Prendere la croce, come ci invita Gesù, significa riconoscere Gesù come Cristo e Figlio di Dio. Egli è il Signore della nostra vita. Egli ci chiama ad essere figli e ad imitarlo nel suo rapporto con Dio Padre e nelle relazioni con gli altri, che sono tutti nostri fratelli e sorelle.

In questo san Giacomo è chiaro e performante.”Ascoltate, fratelli miei carissimi: Dio non ha forse scelto i poveri agli occhi del Mondo, che sono ricchi nella fede ed eredi del Regno?… A che serve, fratelli miei, se uno dice di avere la fede, ma non ha le opere? (Giacomo 2, 5 e 14). Quali sono queste opere? Il Vangelo di Matteo lo spiega con le parole di Gesù stesso, quando alla fine dei tempi ci sarà il giudizio (Matteo 25, 31-46). Saremo giustificati infatti solamente se avremo fatto opere di carità, perché il povero, il sofferente, lo “scarto” dell’umanità, è proprio Gesù stesso.

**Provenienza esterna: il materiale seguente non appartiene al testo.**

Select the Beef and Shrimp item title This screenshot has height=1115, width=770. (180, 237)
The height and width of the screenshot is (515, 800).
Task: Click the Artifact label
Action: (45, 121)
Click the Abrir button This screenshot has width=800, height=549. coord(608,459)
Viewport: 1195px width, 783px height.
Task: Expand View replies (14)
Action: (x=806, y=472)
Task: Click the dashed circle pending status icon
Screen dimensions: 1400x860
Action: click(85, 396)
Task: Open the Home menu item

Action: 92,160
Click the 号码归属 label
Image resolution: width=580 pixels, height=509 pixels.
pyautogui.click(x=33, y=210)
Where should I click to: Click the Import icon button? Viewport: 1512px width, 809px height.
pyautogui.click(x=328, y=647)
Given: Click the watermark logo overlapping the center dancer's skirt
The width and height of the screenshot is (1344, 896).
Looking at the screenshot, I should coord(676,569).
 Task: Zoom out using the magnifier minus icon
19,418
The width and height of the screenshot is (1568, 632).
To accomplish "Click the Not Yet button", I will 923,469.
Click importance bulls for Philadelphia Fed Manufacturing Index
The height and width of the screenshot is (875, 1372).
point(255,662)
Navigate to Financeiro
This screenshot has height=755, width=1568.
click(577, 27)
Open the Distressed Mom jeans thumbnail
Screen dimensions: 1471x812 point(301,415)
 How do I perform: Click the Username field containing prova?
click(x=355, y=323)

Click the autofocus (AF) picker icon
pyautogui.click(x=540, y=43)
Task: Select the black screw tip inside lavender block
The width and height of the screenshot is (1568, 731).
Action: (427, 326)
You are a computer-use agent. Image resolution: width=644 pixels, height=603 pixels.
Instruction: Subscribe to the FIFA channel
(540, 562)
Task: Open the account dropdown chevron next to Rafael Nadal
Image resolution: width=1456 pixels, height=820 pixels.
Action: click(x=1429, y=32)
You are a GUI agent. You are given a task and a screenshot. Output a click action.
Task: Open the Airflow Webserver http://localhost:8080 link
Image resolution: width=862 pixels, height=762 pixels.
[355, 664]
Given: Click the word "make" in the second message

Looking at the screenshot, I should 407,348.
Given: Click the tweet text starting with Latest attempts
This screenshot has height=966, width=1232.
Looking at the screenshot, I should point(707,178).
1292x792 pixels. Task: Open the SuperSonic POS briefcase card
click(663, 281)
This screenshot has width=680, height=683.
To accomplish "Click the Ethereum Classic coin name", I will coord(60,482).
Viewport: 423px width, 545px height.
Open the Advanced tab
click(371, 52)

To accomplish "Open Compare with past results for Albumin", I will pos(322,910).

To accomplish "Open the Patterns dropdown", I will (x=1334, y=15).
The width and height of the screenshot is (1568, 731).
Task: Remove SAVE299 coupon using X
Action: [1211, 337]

San Daniele Comboni (1831-1881) sapeva benissimo che l’essenziale del Vangelo era la carità, anzi la verità del nostro messaggio dipendeva esclusivamente dalle opere giuste che noi siamo capaci di fare, sostenuti dallo Spirito di Gesù. Così scriveva a p. Giuseppe Sembianti, superiore del suo seminario di Verona, il 20 aprile 1881: “Quanto all’educazione religiosa, i nostri Missionari devono essere santi e capaci… Primo ‘santi’, ma non basta: ci vuole ‘carità’ che rende capaci i soggetti. La nostra Missione è così ardua e laboriosa che non tollera Missionari dal collo storto,… che non si curano della conversione delle anime… Bisogna accenderli di carità... che si manifesta con la vita…Tutto per guadagnare le anime degli Africani a Cristo, che è l’opera più difficile dell’Apostolato Cattolico”.